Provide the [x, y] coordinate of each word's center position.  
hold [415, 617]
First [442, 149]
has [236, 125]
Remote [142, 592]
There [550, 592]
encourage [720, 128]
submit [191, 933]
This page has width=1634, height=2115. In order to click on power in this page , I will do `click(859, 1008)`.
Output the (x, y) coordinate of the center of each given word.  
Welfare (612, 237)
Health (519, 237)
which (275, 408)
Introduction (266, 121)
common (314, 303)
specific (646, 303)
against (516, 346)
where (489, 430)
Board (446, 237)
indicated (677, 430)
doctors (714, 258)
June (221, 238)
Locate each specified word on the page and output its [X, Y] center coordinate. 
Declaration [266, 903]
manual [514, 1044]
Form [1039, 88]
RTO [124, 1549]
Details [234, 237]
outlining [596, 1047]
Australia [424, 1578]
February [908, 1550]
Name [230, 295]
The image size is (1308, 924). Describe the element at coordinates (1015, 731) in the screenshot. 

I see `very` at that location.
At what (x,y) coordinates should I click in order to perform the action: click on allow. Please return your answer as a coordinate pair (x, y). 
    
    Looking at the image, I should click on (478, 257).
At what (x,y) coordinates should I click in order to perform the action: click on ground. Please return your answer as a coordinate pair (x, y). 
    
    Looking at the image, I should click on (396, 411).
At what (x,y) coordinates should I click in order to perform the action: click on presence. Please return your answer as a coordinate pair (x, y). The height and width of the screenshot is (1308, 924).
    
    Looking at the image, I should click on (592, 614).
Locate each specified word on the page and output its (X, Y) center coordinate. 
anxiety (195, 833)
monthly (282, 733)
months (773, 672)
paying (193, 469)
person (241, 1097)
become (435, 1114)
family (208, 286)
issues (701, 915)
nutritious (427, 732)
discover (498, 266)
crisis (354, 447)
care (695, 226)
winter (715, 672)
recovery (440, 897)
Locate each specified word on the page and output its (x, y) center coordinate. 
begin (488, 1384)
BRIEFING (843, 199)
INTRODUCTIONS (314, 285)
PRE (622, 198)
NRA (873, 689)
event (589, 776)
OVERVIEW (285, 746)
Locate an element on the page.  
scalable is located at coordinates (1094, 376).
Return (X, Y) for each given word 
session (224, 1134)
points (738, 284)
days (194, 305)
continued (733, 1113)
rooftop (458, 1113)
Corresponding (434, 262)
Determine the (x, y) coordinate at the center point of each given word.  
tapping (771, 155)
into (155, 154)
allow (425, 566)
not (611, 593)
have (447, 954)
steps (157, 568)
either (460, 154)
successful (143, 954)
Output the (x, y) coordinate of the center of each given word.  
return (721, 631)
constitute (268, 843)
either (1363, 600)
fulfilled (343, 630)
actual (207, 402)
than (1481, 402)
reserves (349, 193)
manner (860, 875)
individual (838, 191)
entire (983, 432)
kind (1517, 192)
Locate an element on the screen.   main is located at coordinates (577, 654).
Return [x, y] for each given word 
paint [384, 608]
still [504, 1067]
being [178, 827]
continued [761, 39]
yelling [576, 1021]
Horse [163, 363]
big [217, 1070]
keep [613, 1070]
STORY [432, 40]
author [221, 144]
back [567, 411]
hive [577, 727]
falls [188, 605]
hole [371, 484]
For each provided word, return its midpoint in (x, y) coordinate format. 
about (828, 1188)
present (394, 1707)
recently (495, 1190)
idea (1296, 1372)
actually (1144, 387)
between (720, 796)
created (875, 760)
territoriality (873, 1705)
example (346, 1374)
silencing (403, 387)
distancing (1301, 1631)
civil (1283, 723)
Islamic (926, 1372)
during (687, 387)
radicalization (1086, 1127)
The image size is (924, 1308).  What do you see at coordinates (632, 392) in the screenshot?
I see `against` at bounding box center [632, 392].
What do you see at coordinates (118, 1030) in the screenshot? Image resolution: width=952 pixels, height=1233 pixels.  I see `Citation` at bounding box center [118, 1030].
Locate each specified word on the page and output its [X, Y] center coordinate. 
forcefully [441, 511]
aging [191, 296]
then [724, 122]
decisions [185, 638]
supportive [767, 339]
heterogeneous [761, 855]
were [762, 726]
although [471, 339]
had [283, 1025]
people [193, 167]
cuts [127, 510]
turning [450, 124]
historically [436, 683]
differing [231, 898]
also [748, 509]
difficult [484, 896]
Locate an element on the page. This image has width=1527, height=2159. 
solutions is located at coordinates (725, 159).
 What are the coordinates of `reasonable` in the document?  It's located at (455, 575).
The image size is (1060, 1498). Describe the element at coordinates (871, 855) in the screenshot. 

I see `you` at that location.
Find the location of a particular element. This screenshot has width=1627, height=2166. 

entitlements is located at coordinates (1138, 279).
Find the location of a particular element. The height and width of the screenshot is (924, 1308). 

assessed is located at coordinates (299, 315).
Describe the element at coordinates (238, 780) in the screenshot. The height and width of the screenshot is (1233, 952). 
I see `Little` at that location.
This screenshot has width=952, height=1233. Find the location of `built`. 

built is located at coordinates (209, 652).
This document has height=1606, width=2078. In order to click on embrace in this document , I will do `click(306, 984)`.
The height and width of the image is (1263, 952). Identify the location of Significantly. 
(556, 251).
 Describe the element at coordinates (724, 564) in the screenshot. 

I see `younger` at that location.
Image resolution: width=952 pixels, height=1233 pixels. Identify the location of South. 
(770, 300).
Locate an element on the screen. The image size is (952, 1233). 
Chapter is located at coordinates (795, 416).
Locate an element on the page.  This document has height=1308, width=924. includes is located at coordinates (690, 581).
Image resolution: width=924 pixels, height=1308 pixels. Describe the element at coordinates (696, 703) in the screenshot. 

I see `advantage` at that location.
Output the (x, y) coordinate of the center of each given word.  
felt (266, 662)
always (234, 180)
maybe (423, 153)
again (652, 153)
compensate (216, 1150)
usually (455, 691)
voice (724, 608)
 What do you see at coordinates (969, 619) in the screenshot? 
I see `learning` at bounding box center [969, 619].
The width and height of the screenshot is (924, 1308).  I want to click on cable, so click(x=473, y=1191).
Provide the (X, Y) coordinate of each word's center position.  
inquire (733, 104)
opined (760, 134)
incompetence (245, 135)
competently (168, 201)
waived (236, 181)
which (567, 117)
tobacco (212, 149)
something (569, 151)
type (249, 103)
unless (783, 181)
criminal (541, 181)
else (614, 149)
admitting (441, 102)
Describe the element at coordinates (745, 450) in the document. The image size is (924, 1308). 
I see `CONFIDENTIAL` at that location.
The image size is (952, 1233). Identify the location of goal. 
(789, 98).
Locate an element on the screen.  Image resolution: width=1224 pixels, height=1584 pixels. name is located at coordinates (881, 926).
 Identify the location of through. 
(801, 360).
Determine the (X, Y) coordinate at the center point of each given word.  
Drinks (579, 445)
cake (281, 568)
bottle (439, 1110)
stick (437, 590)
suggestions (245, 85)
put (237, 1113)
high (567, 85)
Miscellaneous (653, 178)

PROBLEM TO SOLVE
Reproduce all of the material above verbatim, keeping every line in its original order and form.

RESPONSE FOR THIS EXERCISE
Provide the [x, y] coordinate of each word's center position.  
hold [415, 617]
First [442, 149]
has [236, 125]
Remote [142, 592]
There [550, 592]
encourage [720, 128]
submit [191, 933]
This page has width=1634, height=2115. In order to click on power in this page , I will do `click(859, 1008)`.
Output the (x, y) coordinate of the center of each given word.  
Welfare (612, 237)
Health (519, 237)
which (275, 408)
Introduction (266, 121)
common (314, 303)
specific (646, 303)
against (516, 346)
where (489, 430)
Board (446, 237)
indicated (677, 430)
doctors (714, 258)
June (221, 238)
Locate each specified word on the page and output its [X, Y] center coordinate. 
Declaration [266, 903]
manual [514, 1044]
Form [1039, 88]
RTO [124, 1549]
Details [234, 237]
outlining [596, 1047]
Australia [424, 1578]
February [908, 1550]
Name [230, 295]
The image size is (1308, 924). Describe the element at coordinates (1015, 731) in the screenshot. 

I see `very` at that location.
At what (x,y) coordinates should I click in order to perform the action: click on allow. Please return your answer as a coordinate pair (x, y). 
    
    Looking at the image, I should click on (478, 257).
At what (x,y) coordinates should I click in order to perform the action: click on ground. Please return your answer as a coordinate pair (x, y). 
    
    Looking at the image, I should click on (396, 411).
At what (x,y) coordinates should I click in order to perform the action: click on presence. Please return your answer as a coordinate pair (x, y). The height and width of the screenshot is (1308, 924).
    
    Looking at the image, I should click on (592, 614).
Locate each specified word on the page and output its (X, Y) center coordinate. 
anxiety (195, 833)
monthly (282, 733)
months (773, 672)
paying (193, 469)
person (241, 1097)
become (435, 1114)
family (208, 286)
issues (701, 915)
nutritious (427, 732)
discover (498, 266)
crisis (354, 447)
care (695, 226)
winter (715, 672)
recovery (440, 897)
Locate each specified word on the page and output its (x, y) center coordinate. 
begin (488, 1384)
BRIEFING (843, 199)
INTRODUCTIONS (314, 285)
PRE (622, 198)
NRA (873, 689)
event (589, 776)
OVERVIEW (285, 746)
Locate an element on the page.  
scalable is located at coordinates (1094, 376).
Return (X, Y) for each given word 
session (224, 1134)
points (738, 284)
days (194, 305)
continued (733, 1113)
rooftop (458, 1113)
Corresponding (434, 262)
Determine the (x, y) coordinate at the center point of each given word.  
tapping (771, 155)
into (155, 154)
allow (425, 566)
not (611, 593)
have (447, 954)
steps (157, 568)
either (460, 154)
successful (143, 954)
Output the (x, y) coordinate of the center of each given word.  
return (721, 631)
constitute (268, 843)
either (1363, 600)
fulfilled (343, 630)
actual (207, 402)
than (1481, 402)
reserves (349, 193)
manner (860, 875)
individual (838, 191)
entire (983, 432)
kind (1517, 192)
Locate an element on the screen.   main is located at coordinates (577, 654).
Return [x, y] for each given word 
paint [384, 608]
still [504, 1067]
being [178, 827]
continued [761, 39]
yelling [576, 1021]
Horse [163, 363]
big [217, 1070]
keep [613, 1070]
STORY [432, 40]
author [221, 144]
back [567, 411]
hive [577, 727]
falls [188, 605]
hole [371, 484]
For each provided word, return its midpoint in (x, y) coordinate format. 
about (828, 1188)
present (394, 1707)
recently (495, 1190)
idea (1296, 1372)
actually (1144, 387)
between (720, 796)
created (875, 760)
territoriality (873, 1705)
example (346, 1374)
silencing (403, 387)
distancing (1301, 1631)
civil (1283, 723)
Islamic (926, 1372)
during (687, 387)
radicalization (1086, 1127)
The image size is (924, 1308).  What do you see at coordinates (632, 392) in the screenshot?
I see `against` at bounding box center [632, 392].
What do you see at coordinates (118, 1030) in the screenshot? Image resolution: width=952 pixels, height=1233 pixels.  I see `Citation` at bounding box center [118, 1030].
Locate each specified word on the page and output its [X, Y] center coordinate. 
forcefully [441, 511]
aging [191, 296]
then [724, 122]
decisions [185, 638]
supportive [767, 339]
heterogeneous [761, 855]
were [762, 726]
although [471, 339]
had [283, 1025]
people [193, 167]
cuts [127, 510]
turning [450, 124]
historically [436, 683]
differing [231, 898]
also [748, 509]
difficult [484, 896]
Locate an element on the page. This image has width=1527, height=2159. 
solutions is located at coordinates (725, 159).
 What are the coordinates of `reasonable` in the document?  It's located at (455, 575).
The image size is (1060, 1498). Describe the element at coordinates (871, 855) in the screenshot. 

I see `you` at that location.
Find the location of a particular element. This screenshot has width=1627, height=2166. 

entitlements is located at coordinates (1138, 279).
Find the location of a particular element. The height and width of the screenshot is (924, 1308). 

assessed is located at coordinates (299, 315).
Describe the element at coordinates (238, 780) in the screenshot. The height and width of the screenshot is (1233, 952). 
I see `Little` at that location.
This screenshot has width=952, height=1233. Find the location of `built`. 

built is located at coordinates (209, 652).
This document has height=1606, width=2078. In order to click on embrace in this document , I will do `click(306, 984)`.
The height and width of the image is (1263, 952). Identify the location of Significantly. 
(556, 251).
 Describe the element at coordinates (724, 564) in the screenshot. 

I see `younger` at that location.
Image resolution: width=952 pixels, height=1233 pixels. Identify the location of South. 
(770, 300).
Locate an element on the screen. The image size is (952, 1233). 
Chapter is located at coordinates (795, 416).
Locate an element on the page.  This document has height=1308, width=924. includes is located at coordinates (690, 581).
Image resolution: width=924 pixels, height=1308 pixels. Describe the element at coordinates (696, 703) in the screenshot. 

I see `advantage` at that location.
Output the (x, y) coordinate of the center of each given word.  
felt (266, 662)
always (234, 180)
maybe (423, 153)
again (652, 153)
compensate (216, 1150)
usually (455, 691)
voice (724, 608)
 What do you see at coordinates (969, 619) in the screenshot? 
I see `learning` at bounding box center [969, 619].
The width and height of the screenshot is (924, 1308).  I want to click on cable, so click(x=473, y=1191).
Provide the (X, Y) coordinate of each word's center position.  
inquire (733, 104)
opined (760, 134)
incompetence (245, 135)
competently (168, 201)
waived (236, 181)
which (567, 117)
tobacco (212, 149)
something (569, 151)
type (249, 103)
unless (783, 181)
criminal (541, 181)
else (614, 149)
admitting (441, 102)
Describe the element at coordinates (745, 450) in the document. The image size is (924, 1308). 
I see `CONFIDENTIAL` at that location.
The image size is (952, 1233). Identify the location of goal. 
(789, 98).
Locate an element on the screen.  Image resolution: width=1224 pixels, height=1584 pixels. name is located at coordinates (881, 926).
 Identify the location of through. 
(801, 360).
Determine the (X, Y) coordinate at the center point of each given word.  
Drinks (579, 445)
cake (281, 568)
bottle (439, 1110)
stick (437, 590)
suggestions (245, 85)
put (237, 1113)
high (567, 85)
Miscellaneous (653, 178)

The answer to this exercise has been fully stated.